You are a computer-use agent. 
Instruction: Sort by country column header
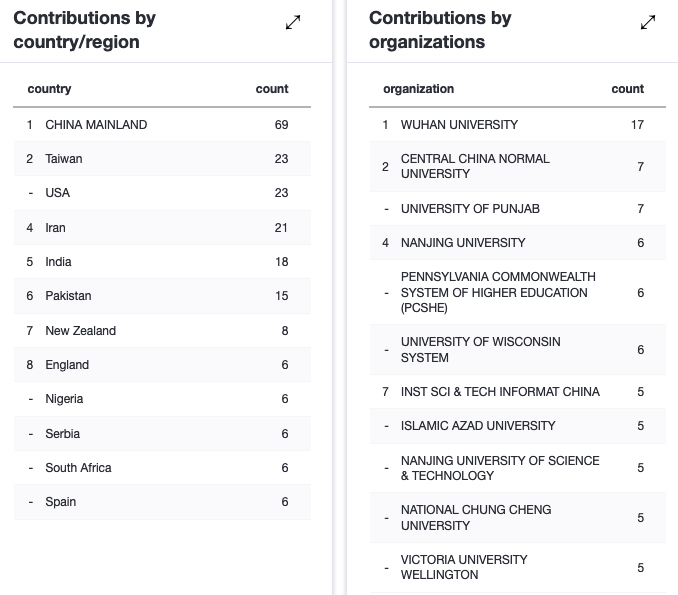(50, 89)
...
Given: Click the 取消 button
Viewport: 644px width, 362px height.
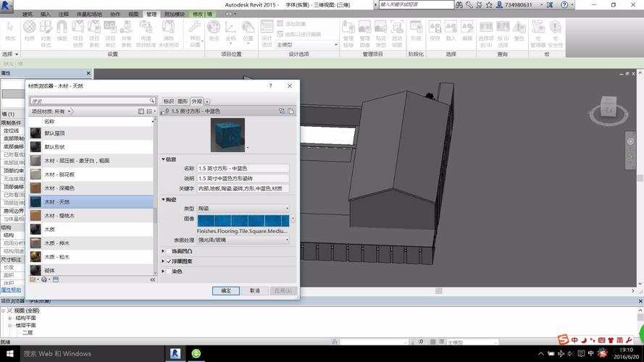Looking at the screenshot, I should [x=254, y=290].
...
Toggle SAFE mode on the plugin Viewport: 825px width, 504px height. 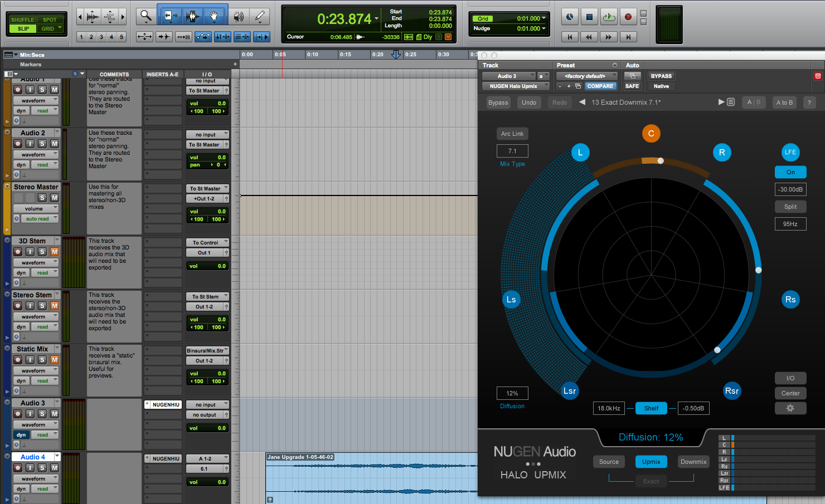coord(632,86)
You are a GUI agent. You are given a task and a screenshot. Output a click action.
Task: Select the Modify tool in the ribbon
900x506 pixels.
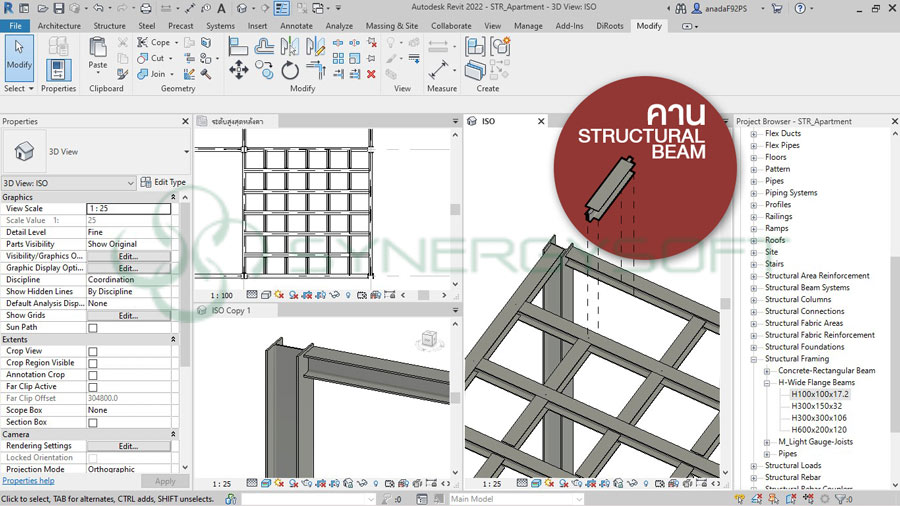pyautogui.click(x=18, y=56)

- _WHAT IS EXPECTED_
Every line above that holds the word "agent" should be copied out.

- _WRITTEN SOLUTION_
You are a computer-use agent. 
You are a GUI agent. You are given a task and a screenshot. Output a click action.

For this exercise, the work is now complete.